Anyway I looked at her and I thought she looked familiar and figured it had to be this very very occasional carer I have but haven’t had for over a year. So I said yes I remembered her.

“blah blah Sophie”.

“Sorry, what did you say?”

“Wow you really look like Sophie.”

OK, time for a rethink, it’s someone who knows my sister. ARGH

“Hi. It’s Jess isn’t it?”

She smiled and said yes and I sighed with relief that I figured it out (I HATE having to admit not knowing who people are when they know me).

I’ve had carers my own age before. I’ve had carers younger than me before. I’ve got an occasional carer now whose only a year or so older than my sister. I’ve had carers old enough to be my mum and ones old enough to be my Nan. I’ve had carers I went to school with. But for some reason have one of my sisters friends from primary school come and do care for me was really strange.

I don’t think it’s necessarily because she’s the same age as my sister… just because I remember her as someone who used to run around playing with my sister when she was a child, they used to make lots of noise and bug me, get in my way.

It’s easily 10 years since I saw her and I can’t say I’ve thought about her. But it was just hard to take her out of that box and move her to another one.

I got on well with her and I was texting Sophie trying to get her to guess who was with me. And although I don’t think she will be here regularly (she’s working during uni holidays) I’d be happy to have her back here.


I went for a walk with Soph and Milo yesterday. And Soph was telling me that Jess wrote on her facebook wall about coming to do my care. I did have to laugh.

“She wrote that she met you and was like ‘oh your sister’s lovely.’ I was like “what’s that all about?! Where’s she got that from?!”***

I love you too little sis!

***Edited to add a small disclaimer:  I just repeated that to my mum and Soph swears she never said that.  I however swear she did.  So that may or may not be true.
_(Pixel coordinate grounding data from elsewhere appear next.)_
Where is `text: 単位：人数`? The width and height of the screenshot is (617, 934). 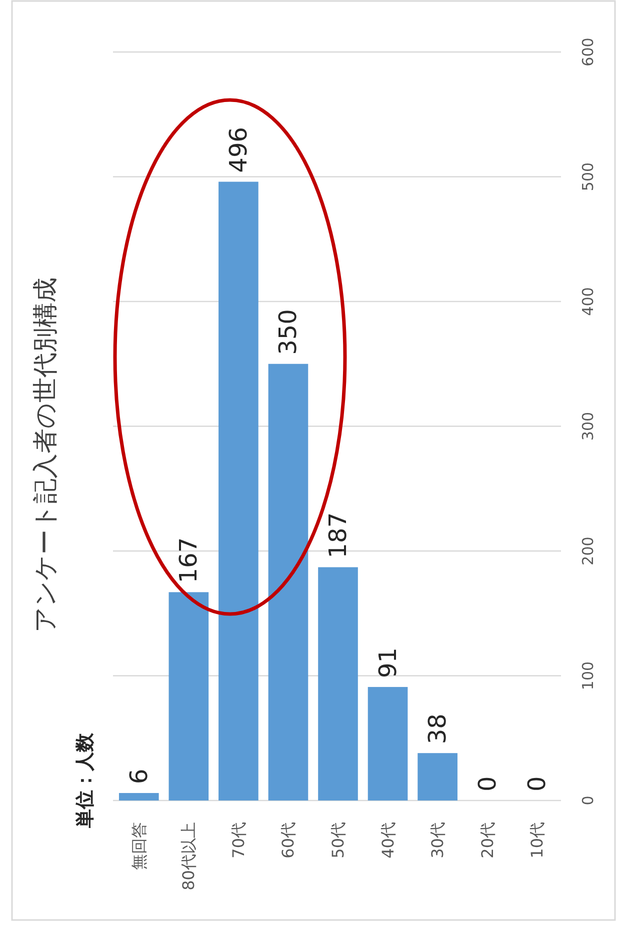
text: 単位：人数 is located at coordinates (85, 780).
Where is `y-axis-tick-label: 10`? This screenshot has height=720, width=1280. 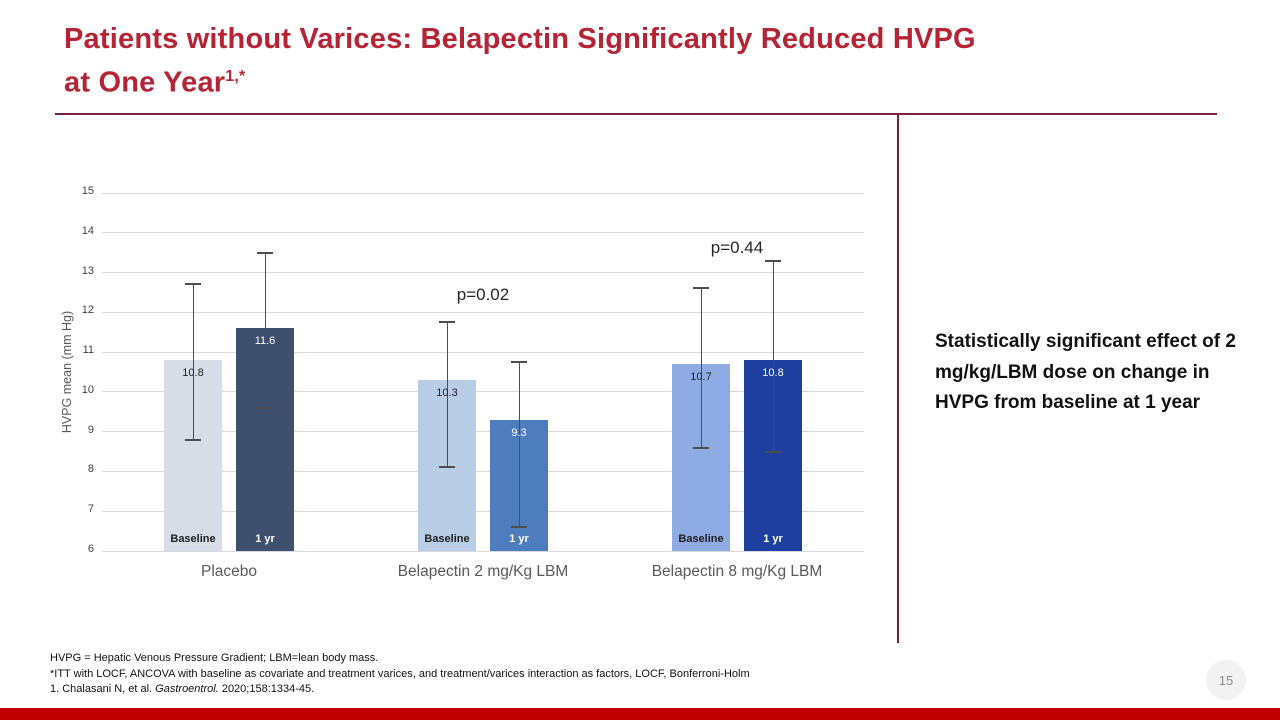
y-axis-tick-label: 10 is located at coordinates (88, 390).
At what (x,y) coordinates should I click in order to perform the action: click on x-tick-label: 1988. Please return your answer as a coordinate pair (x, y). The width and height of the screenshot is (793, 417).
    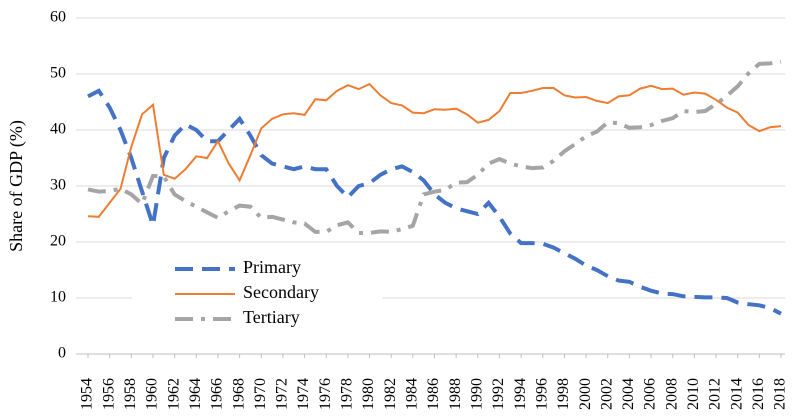
    Looking at the image, I should click on (456, 394).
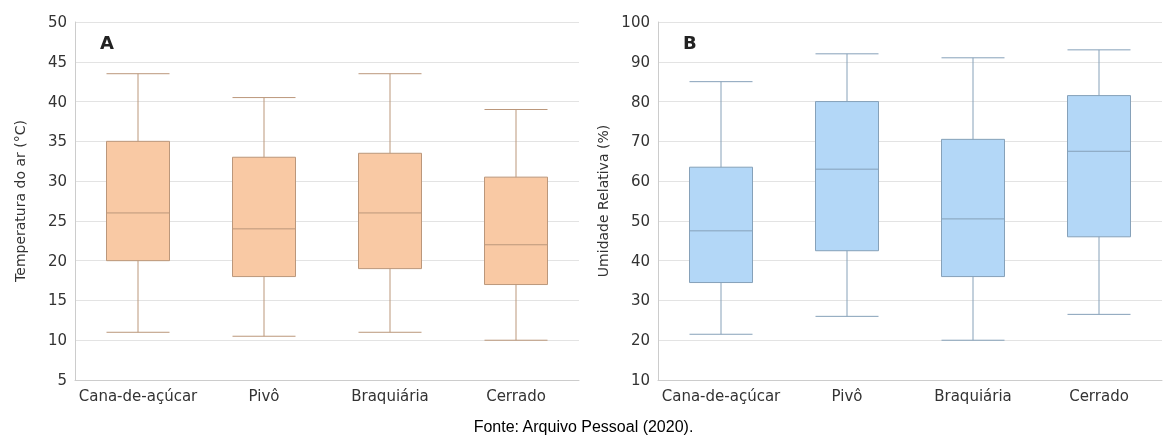 Image resolution: width=1167 pixels, height=448 pixels. I want to click on text: A, so click(107, 42).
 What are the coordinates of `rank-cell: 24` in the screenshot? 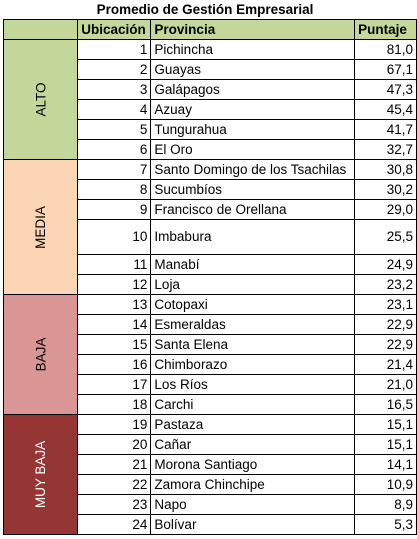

>I bumped into Phil on my way home from town a little while ago.  He was driving and pulled over to talk to me.  We did the how are you, how was your holiday general chat thing.  He asked if I needed something to which I went “that’s a very open question…” and he said he’d take that as a no.  And as he was leaving I said “love to Pat”.

But how strange and how hard it was not to say “how’s Stevie? Did he enjoy the trip? love to him”.

I’d been thinking about how it’s nearly a year as I was wandering back from Sainsburys but seeing Phil and thinking that… it almost hit me again, it brought it’s realness home.

How I wish things weren’t like this.

And, changing the subject slightly, I must comment on the fact that I never know what to think/say/feel when people refer to my friends with disabilities who have died as being “all better now.”  I’m not sure I like it or agree with it.

But I have knitting to finish and a new episode of Torchwood to watch so I shall leave that topic to another day.